32. Not without considerable hesitation, we have reached the conclusion that the appellant's conviction cannot now properly be regarded as safe. The trial judge's ruling that there was no case for Lyons to answer on murder, because of the absence of evidence of joint enterprise seems likely to have been unexpected and significantly altered the case which the appellant had to meet. During the course of the prosecution case, he risked conviction for murder either on the basis that the pool cue alone had caused death or on the basis of the joint enterprise developing thereafter by reasons of Lyons' activity. Following the judge's ruling, the case against the appellant was dependent on his use of the pool cue, the causative effect of which, in relation to death, would be negatived, on the way in which the judge directed the jury, if the jury thought Lyons had done anything to contribute to the death. As, according to his evidence, the appellant himself did not see Lyons doing anything, it was all the more important to his defence for evidence to be placed before the jury from such prosecution witnesses as could speak of Lyons landing kicks on the deceased. It is also to be noted that the judge's ruling in relation to Lyons puzzled the jury: they sent a note asking whether this was due to lack of medical evidence or lack of evidence of witnesses. Furthermore, having ruled that Lyons had no case to answer on murder, the judge was not invited to re-visit his ruling as to the inadmissibility of the evidence about blood on Lyons' boot. If he had been so invited, we think it distinctly possible that particularly if further cross-examination of prosecution witnesses was to take place, he would have permitted evidence of the blood to be admitted.

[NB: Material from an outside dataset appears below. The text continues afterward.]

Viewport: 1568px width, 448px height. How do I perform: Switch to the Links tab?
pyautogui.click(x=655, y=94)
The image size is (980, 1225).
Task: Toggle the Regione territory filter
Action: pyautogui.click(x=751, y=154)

33. In our judgment, this is not a case in which it can properly be said that the appellant is now seeking to run a different defence. His defence at trial, which the jury rejected, was that the deceased was the aggressor. Although there would have been nothing inconsistent with that defence for causation also to have been run, it seems to us understandable why it was not run during the prosecution case. When, as a result of the judge's ruling, the case against the appellant was pursued solely on the basis of his use of the pool cue, the witnesses in relation to Lyons' conduct had already given evidence. They were not recalled, although, as we have sought to explain, if cross-examined about their witness statements they might well have given evidence implicating Lyons in causing the death. The jury were therefore deprived of such evidence which they might have thought exculpated the appellant.
34. In these circumstances we have a sense of unease which drives us to conclude that the jury's verdict in relation to the appellant is unsafe. Accordingly, this appeal is allowed and his conviction for murder is quashed.